He is the biggest movie star whose name you may never have heard.
Known as the "King of Bollywood" to his fans, 41-year-old Indian actor Shah Rukh Khan evokes hysteria among South Asians from Delhi to Delaware.
The estimated size of his audience is over 3.5 billion, according to BusinessWeek -- and it's growing.
To put his popularity in perspective, in 2002, the Hindi film industry sold 3.6 billion tickets. Hollywood films, on the other hand, sold 2.6 billion tickets.
Bollywood film stars enjoy a huge fan base in Asian countries like Afghanistan and Pakistan, where neither the Taliban nor the Pakistani government's ban on Hindi cinema has stemmed their popularity. Their films may not show at the local cinema, but massive sales of pirated DVDs suggest that official attitudes have done little to dim their appeal.

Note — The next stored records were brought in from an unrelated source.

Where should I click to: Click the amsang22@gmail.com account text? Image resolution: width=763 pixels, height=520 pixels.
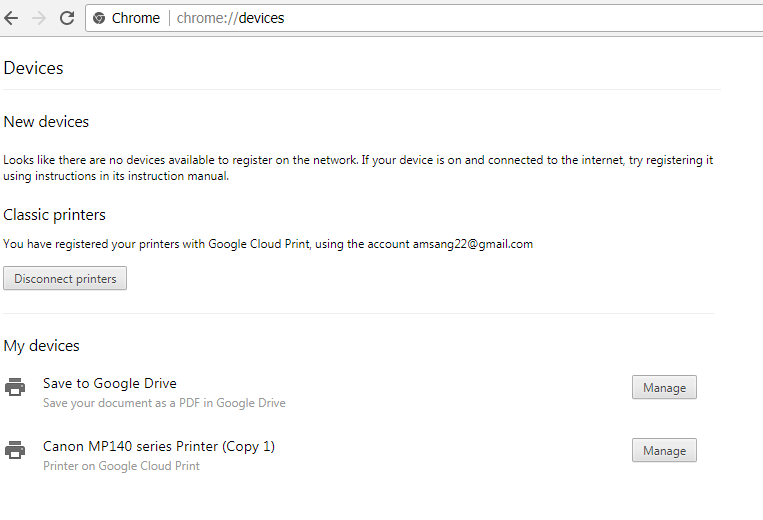[x=472, y=244]
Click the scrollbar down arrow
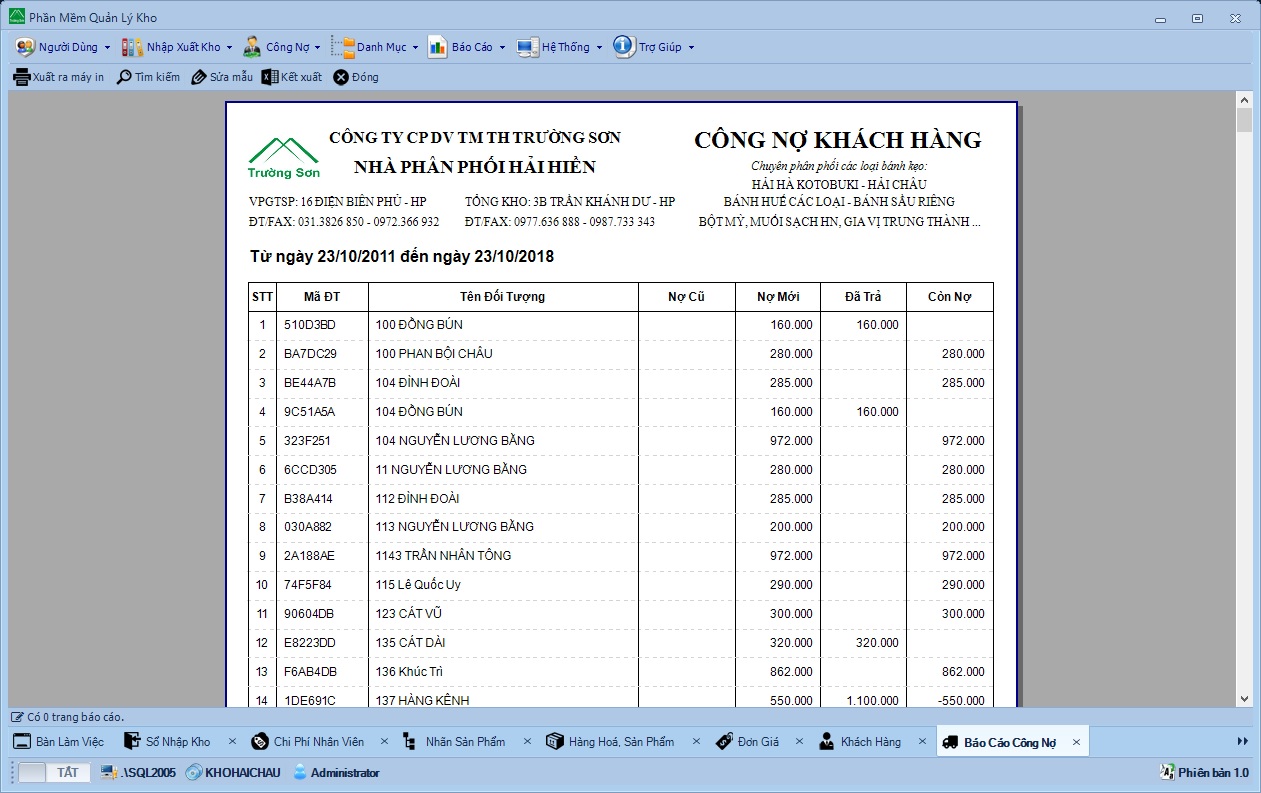The image size is (1261, 793). (x=1244, y=699)
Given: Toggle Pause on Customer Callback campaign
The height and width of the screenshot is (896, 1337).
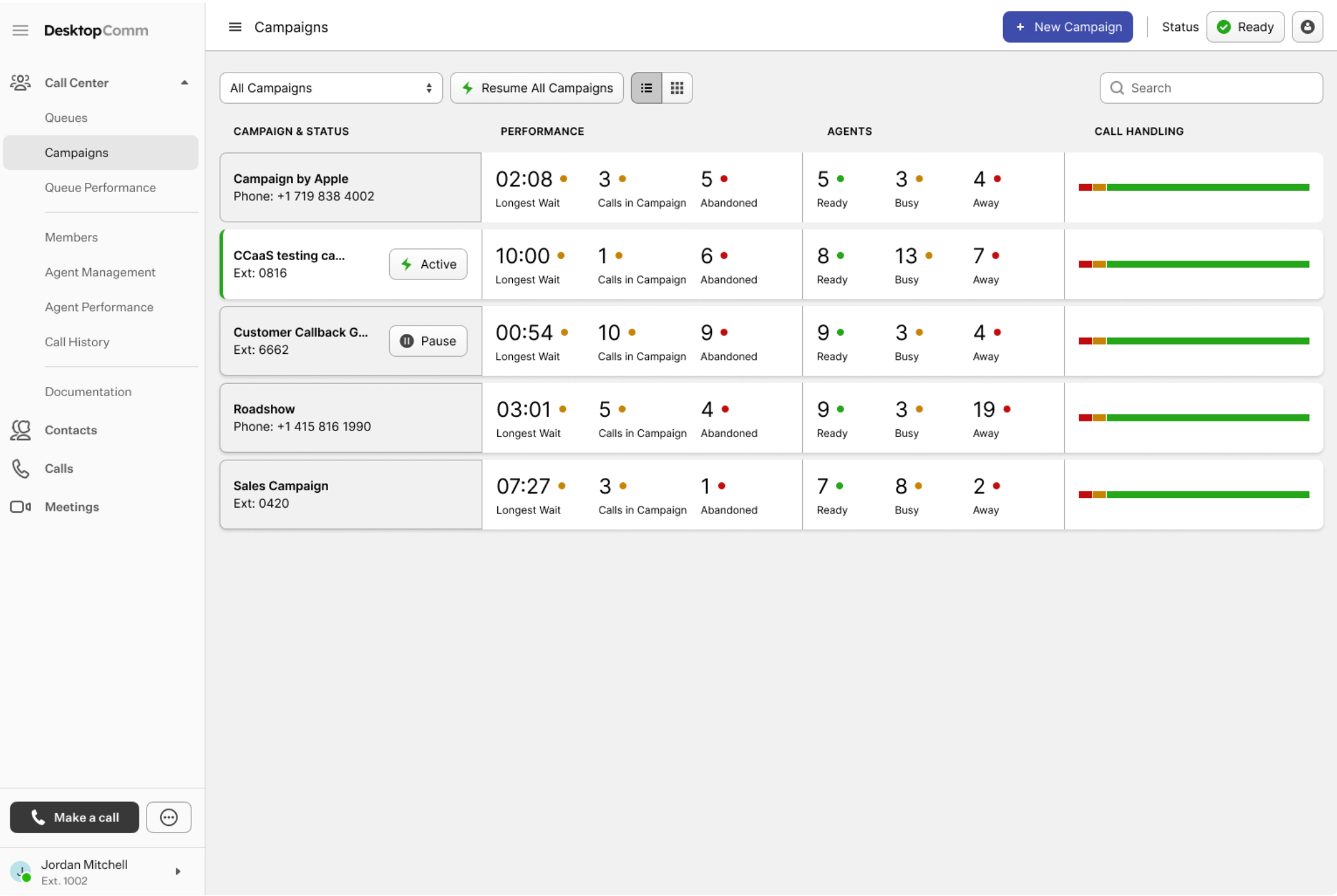Looking at the screenshot, I should tap(428, 341).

Bollywood's appeal is widening beyond South Asia, expanding to countries like Germany, Israel, and Gulf nations, where almost every Hindi film is dubbed into Arabic when it releases.
So what makes these films -- largely song and dance extravaganzas -- so popular all over the world?
According to Indian author and film critic Anupama Chopra, "Bollywood films are fairy tales for adults. That's their appeal."
In an interview with ABC News, Bollywood superstar Khan was more succinct. He said simply, "We sell dreams."
And to a country where reality is often grim and filled with unrelenting economic struggle, "the small and simple fantasies" offered by the Hindi film industry are vital, according to Khan.
"The world of Hindi films," he told ABC News, "is fantastical, kitsch, and loud. But at the bottom of it all, there are very simple desires — all the hero of a Hindi film really wants is a house for his family, a happy marriage, children who will listen to him. We are not interested in making Armageddon movies."
Nor, it seems in making movies that will successfully cross over to a Western audience. While his peers like the former Miss World, Aishwarya Rai are busy making films with foreign filmmakers, Khan has no intention of shifting his focus away from Bollywood.
In an interview with ABC News, leading Bollywood director and frequent collaborator with Khan, Karan Johar pointed out that "unless they are going to give Shah Rukh a parallel role to Tom Cruise's in a Hollywood film, why should he bother working there?"
"Quite simply," Johar said, "there is no need for him to cross over. He has a strong domestic base and his audience is already bigger than most Hollywood actors'."
When ABC News asked Khan about his prospects in Hollywood, he was more circumspect and modest.
"I don't know how to answer that," he said, "I haven't had any offers to work there. And anyway, they have plenty of their own actors already, they don't need me to come and work there."
Whether Khan is concerned or interested in crossover fame, Bollywood is making inroads into Western countries. Germany now has three magazines devoted to the Hindi film industry, "Bollywood Rapid Eye," "Indien," and "Ishq."
Reminiscing about his most recent trip to Germany, Khan said, "I asked the people there why they watched our movies, without even knowing the language or the culture necessarily."
He got an interesting answer. "One man said ... that German society is so mechanized, that we have a button for every job, but we have no button to help us cry. Bollywood films allow us to do that," Khan said.